Children and young teenagers have very little control over their own lives, they are almost always subject to the whims of the adults around them as well as the adults they don’t know who are making policies that shape their experiences. That’s a dangerous and vulnerable position to be in, since so many adults are busy carrying on with their own lives, stresses, and agendas and are not necessarily slowing down enough to be thoughtful about what is in the best interests of young people.

The power that children and youth do have is their potential to influence the adults’ behavior around them, but that requires that adults are humble enough, thoughtful enough, secure in themselves enough, and that they respect children and young people enough to change their thinking and their actions.

I won’t spend time here recounting all of the many, many innovative options for safer schooling during this pandemic that have been published widely across the country in the last year and a half (but here are some pieces that might jog your memory about creative community-based learning and outdoor learning).

And don’t get me started on the fear-mongering of “learning loss” and lower test scores, and the failure of so many places to allow their teachers to do anything different even when we had the perfect opportunity to pause the practices in schools that have produced high levels of stress, anxiety and depression in the last twenty years and do something dramatically different that might counteract the out-of-school stresses and anxieties that have escalated for young people even pre-pandemic. As I’ve seen others say in a variety of ways in the last year, it’s hard to learn anything when you’re not alive, struggling with chronic illness, or experiencing depression.

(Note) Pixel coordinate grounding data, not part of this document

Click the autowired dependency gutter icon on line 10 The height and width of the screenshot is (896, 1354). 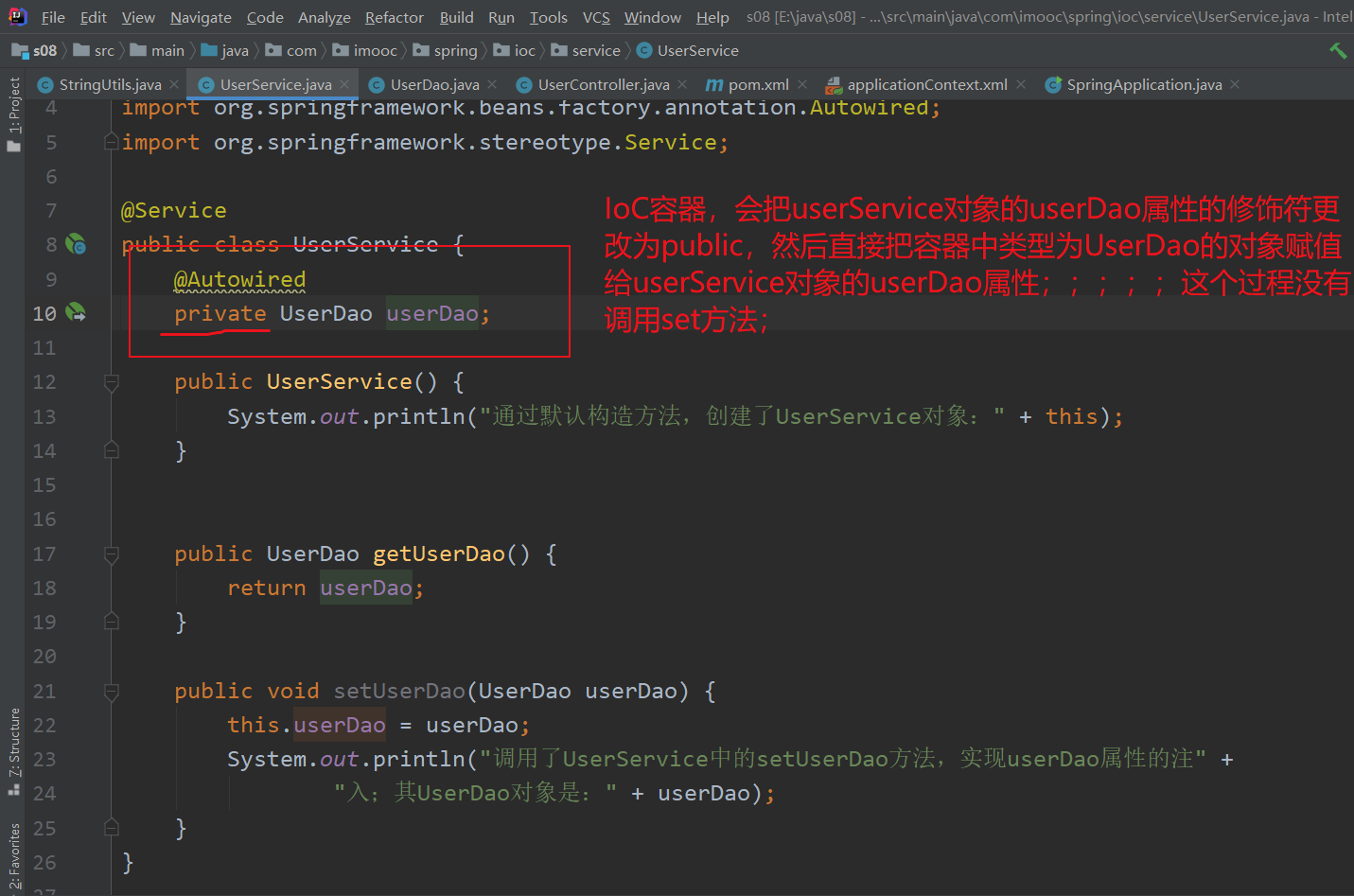(76, 312)
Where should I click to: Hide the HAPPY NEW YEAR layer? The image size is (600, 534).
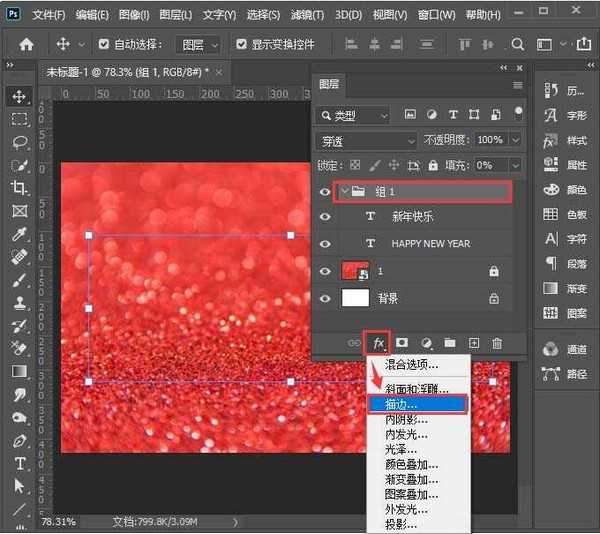[324, 243]
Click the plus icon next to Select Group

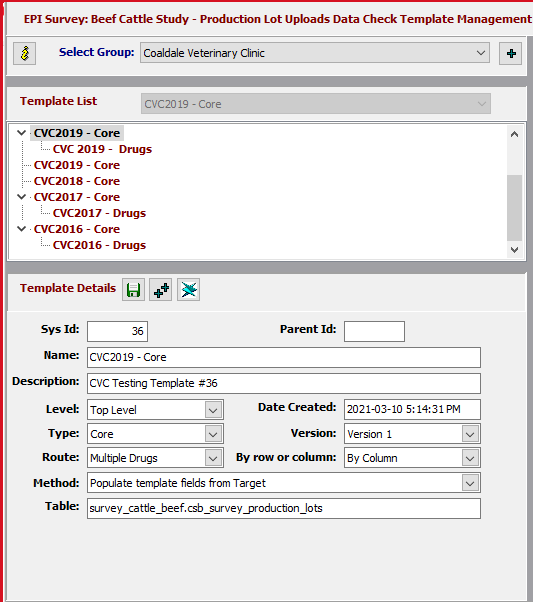510,53
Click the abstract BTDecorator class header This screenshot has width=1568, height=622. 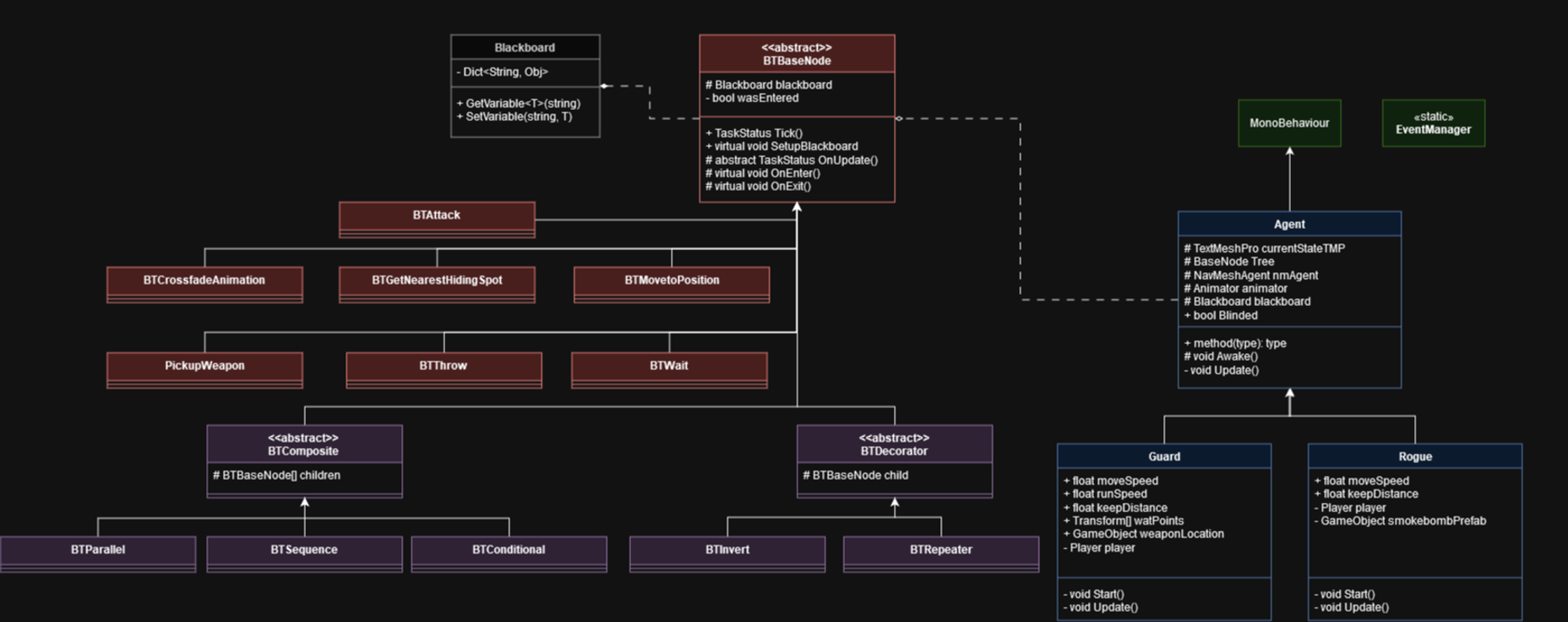point(894,445)
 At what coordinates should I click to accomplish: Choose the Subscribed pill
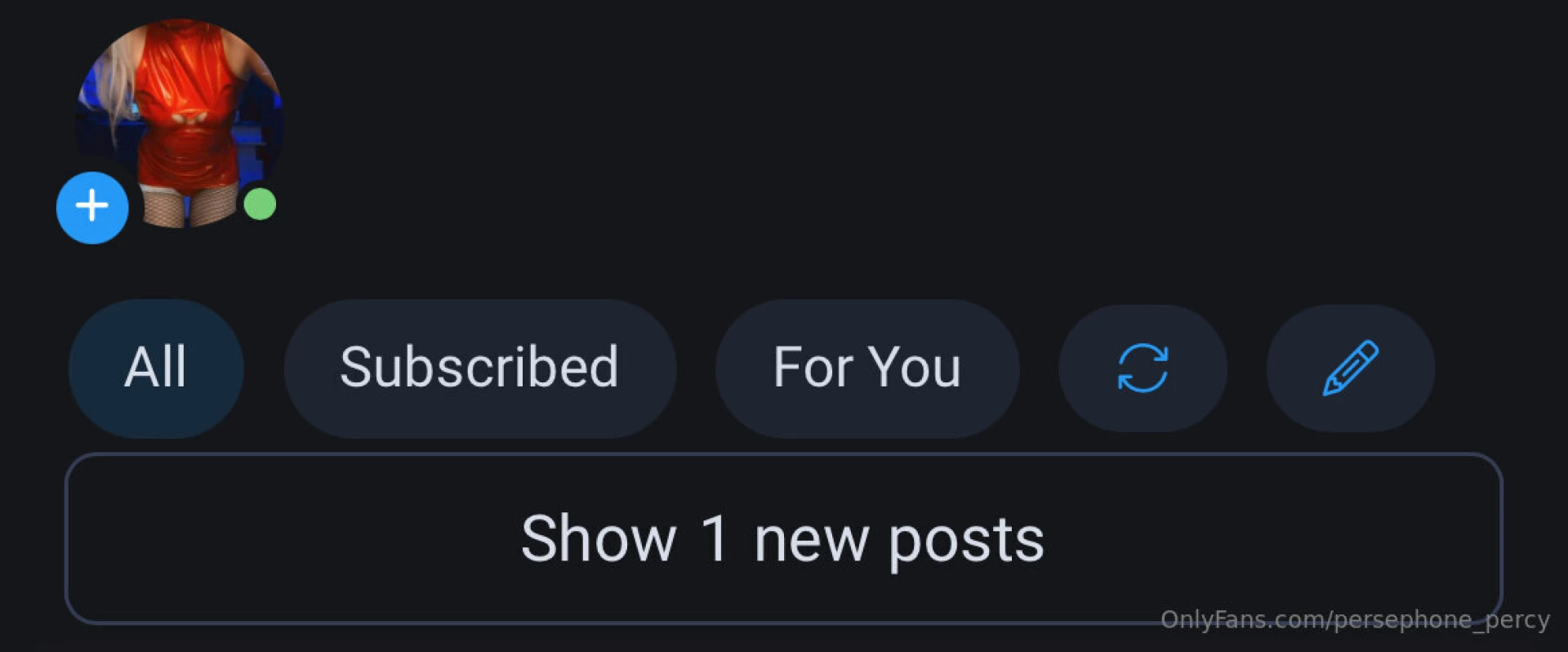pyautogui.click(x=480, y=368)
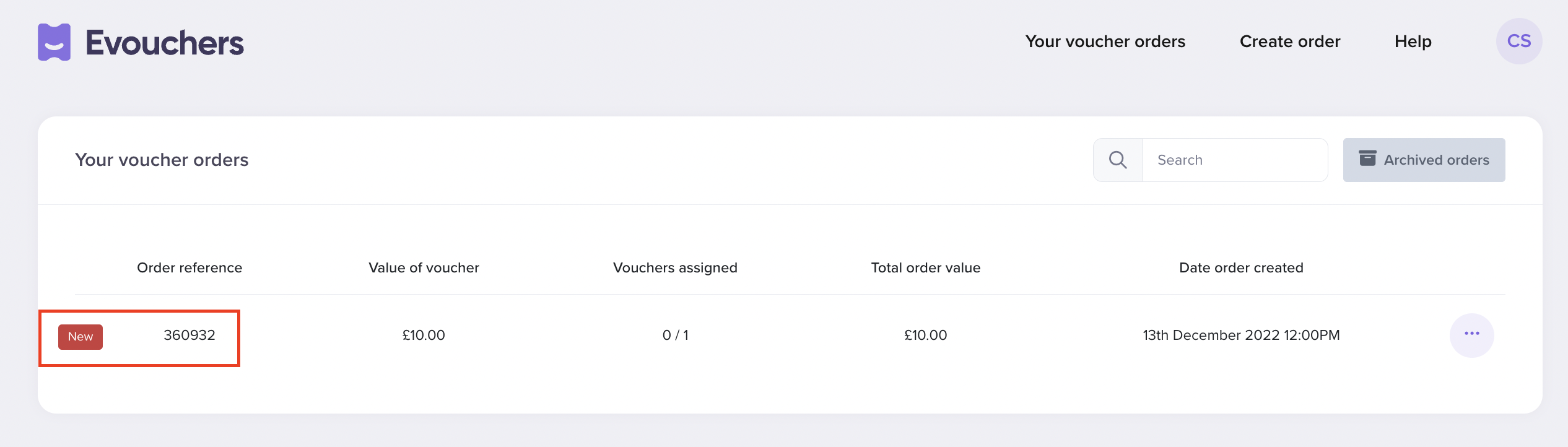Image resolution: width=1568 pixels, height=447 pixels.
Task: Sort by Vouchers assigned column header
Action: click(675, 267)
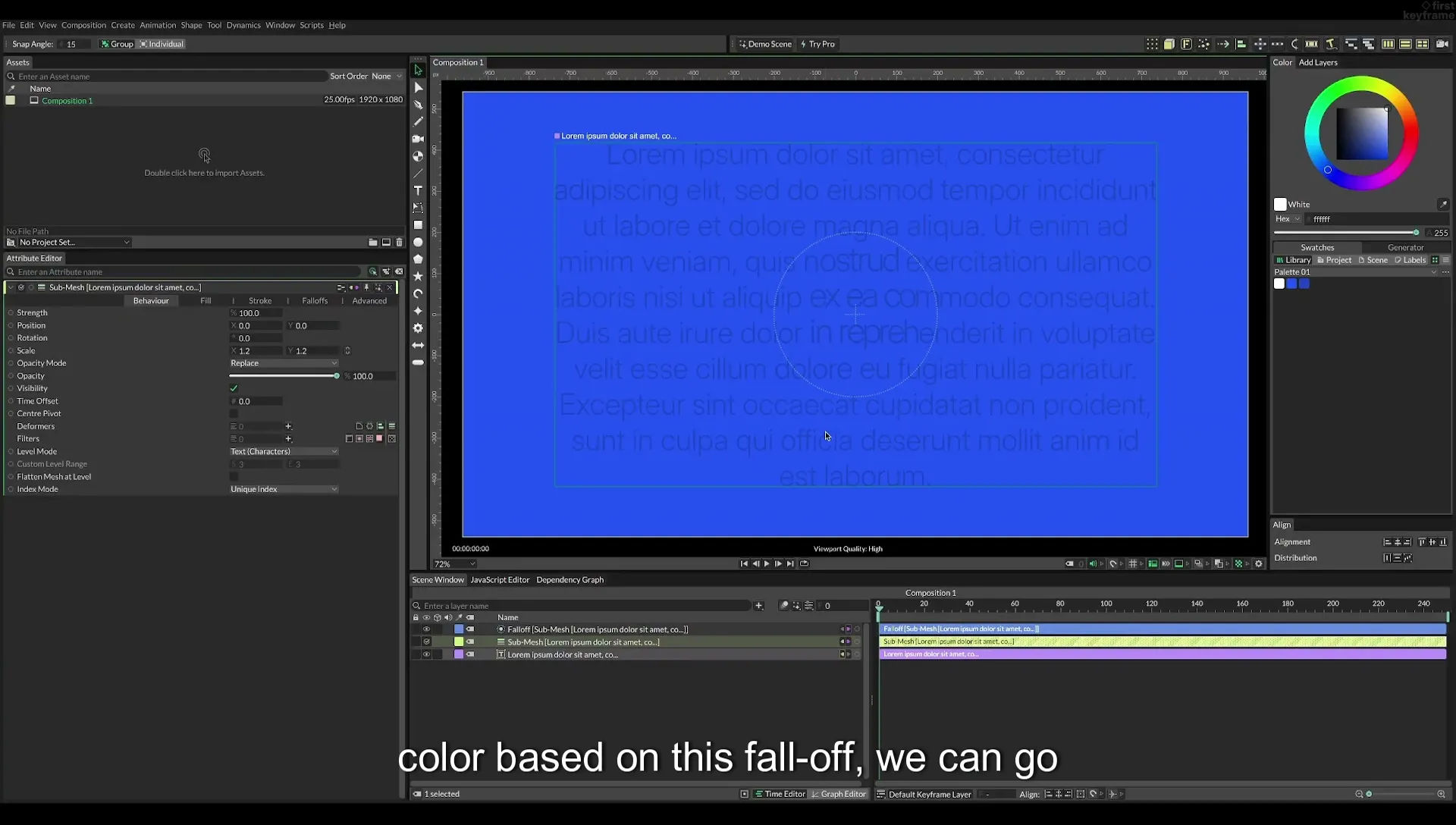This screenshot has width=1456, height=825.
Task: Select the Ellipse shape tool
Action: point(418,242)
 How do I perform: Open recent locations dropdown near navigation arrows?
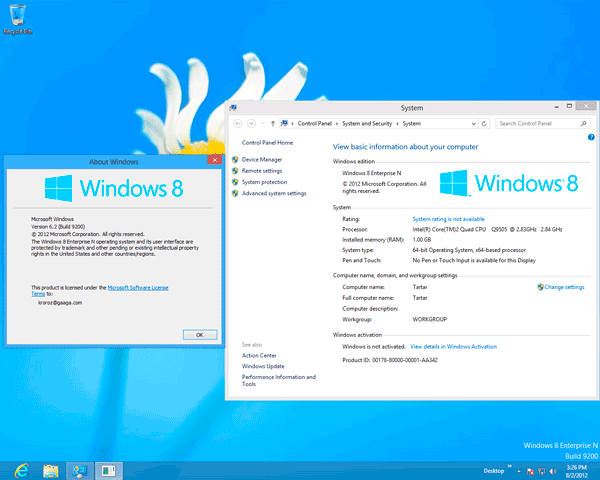click(261, 123)
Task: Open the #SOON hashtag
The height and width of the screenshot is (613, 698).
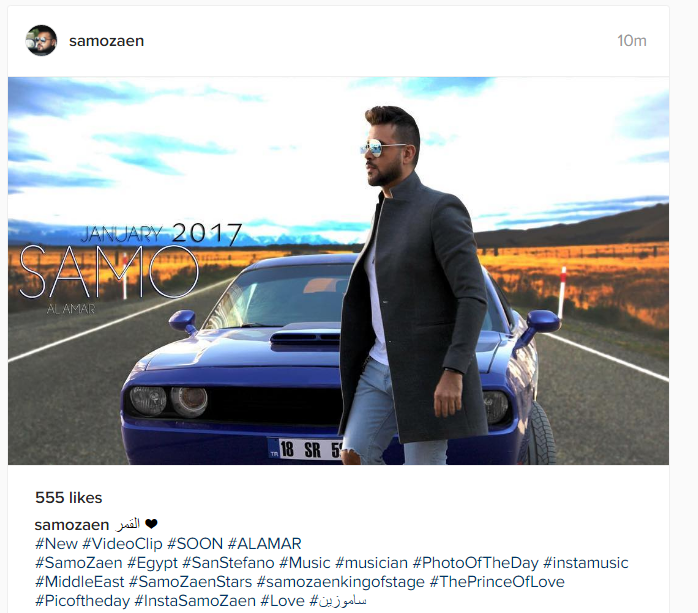Action: click(195, 544)
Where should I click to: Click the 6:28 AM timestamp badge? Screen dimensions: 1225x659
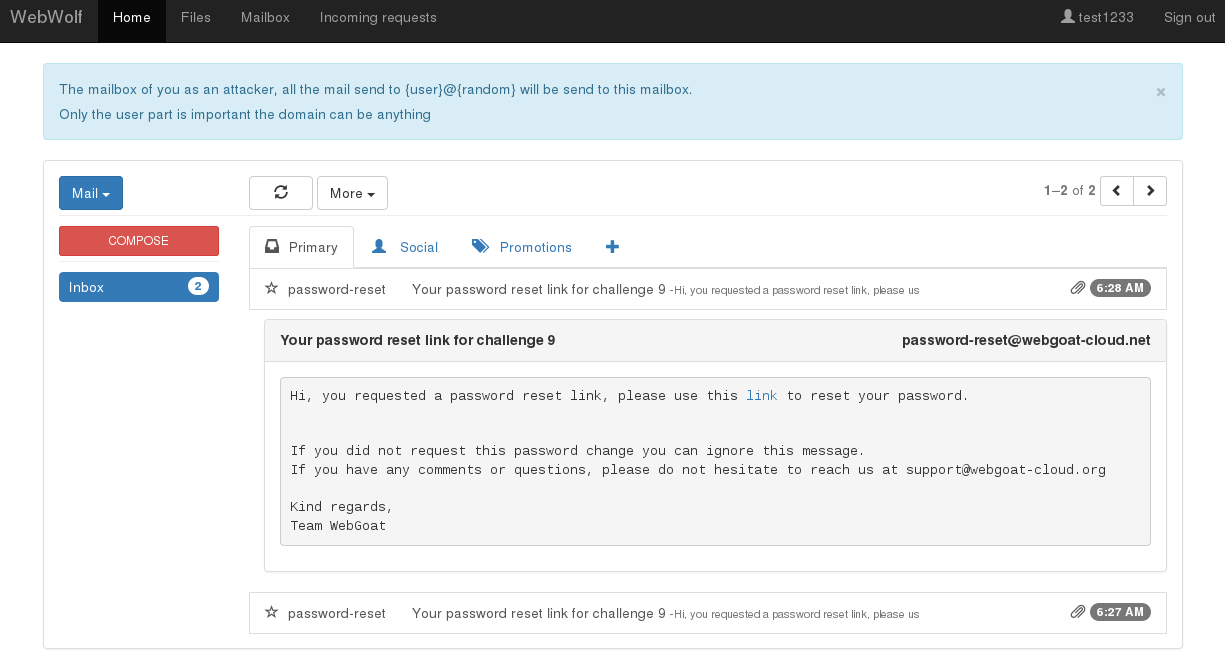1120,288
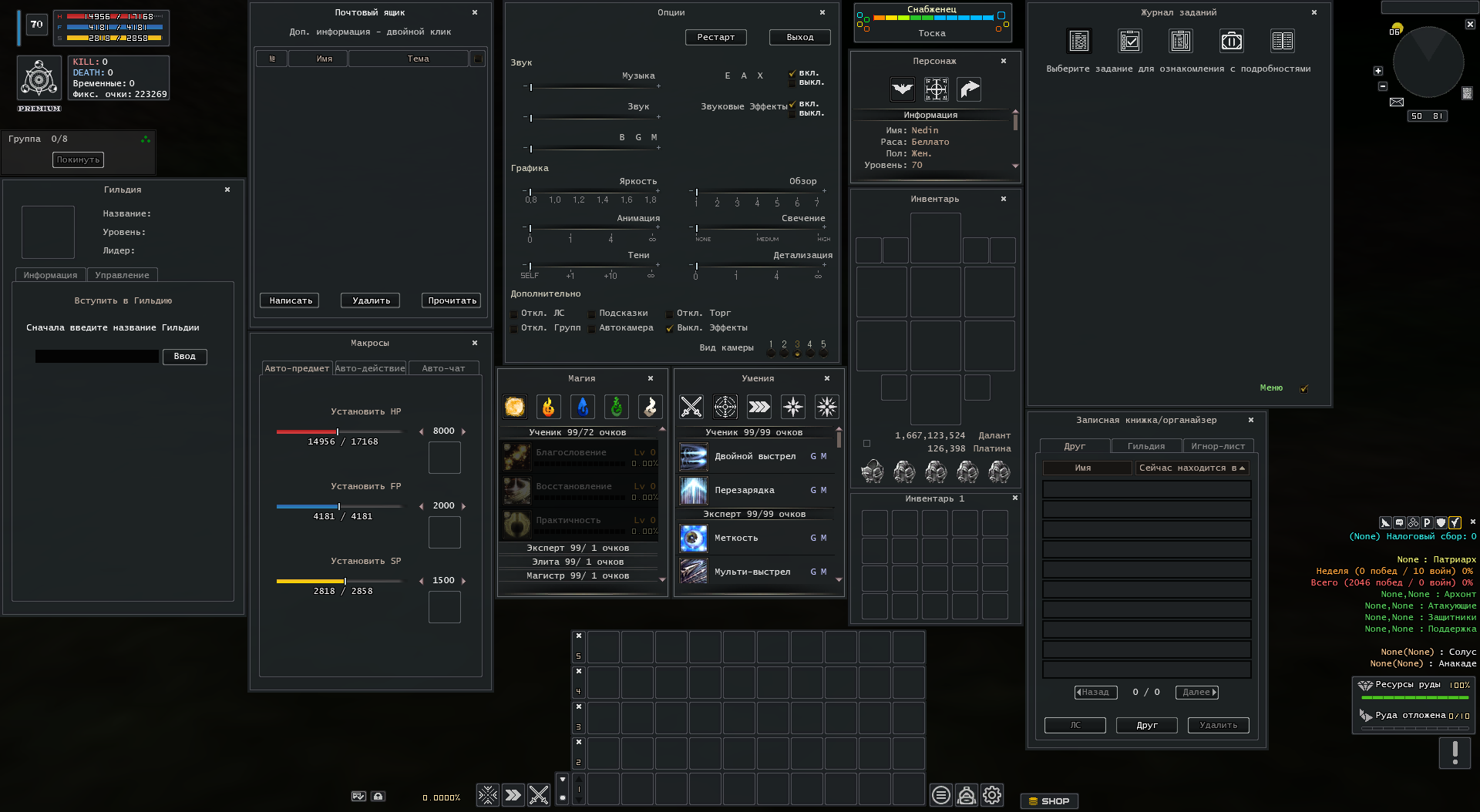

We know that a sense of security, safety, consistency, and predictability are important for positive learning to take place. Unfortunately, we will be faced again this fall, with many disruptions, quarantines, grade-level and school-level and maybe even district-level shut-downs that will create a chaotic and disjointed social and learning environment for students.

Teachers, again, are in an impossible situation as they find themselves at the center of a political and ideological battlefield where children’s and youth’s best interests are not being prioritized. It is so important to remember that the teachers’ working conditions are the foundation for students’ learning conditions, and thus the uncertainty, anxiety, and stress teachers experience during these times will be felt by their students.

Whatever our next move is, I hope that we can individually and collectively put children and young people first. They are depending on us, and I don’t know about you, but I want the stories they tell about growing up in the pandemic to include memories of adults doing everything we could to keep them healthy and safe,

I hope they can tell stories about experiencing the sudden shift to virtual learning and how schools moved forward to do their best to accommodate them and their families with in-person and distance options; about curriculum being shifted to incorporate the realities of life in a global pandemic; about high-stakes tests being completely reconsidered as a relevant way to assess learning; about teaching and learning undergoing creative transformation that changed the trajectory of formal schooling; and about communities holding space for young people to feel supported and encouraged in an unprecedented time.

Maybe now, in the quiet after the storm, we can reflect on the dangerous position we forced our young people and teachers into as they waited out tornado warnings. And perhaps some creative thinking will start happening again as we think about children first.

The author of this guest column, Stephanie Jones, is a University of Georgia education professor.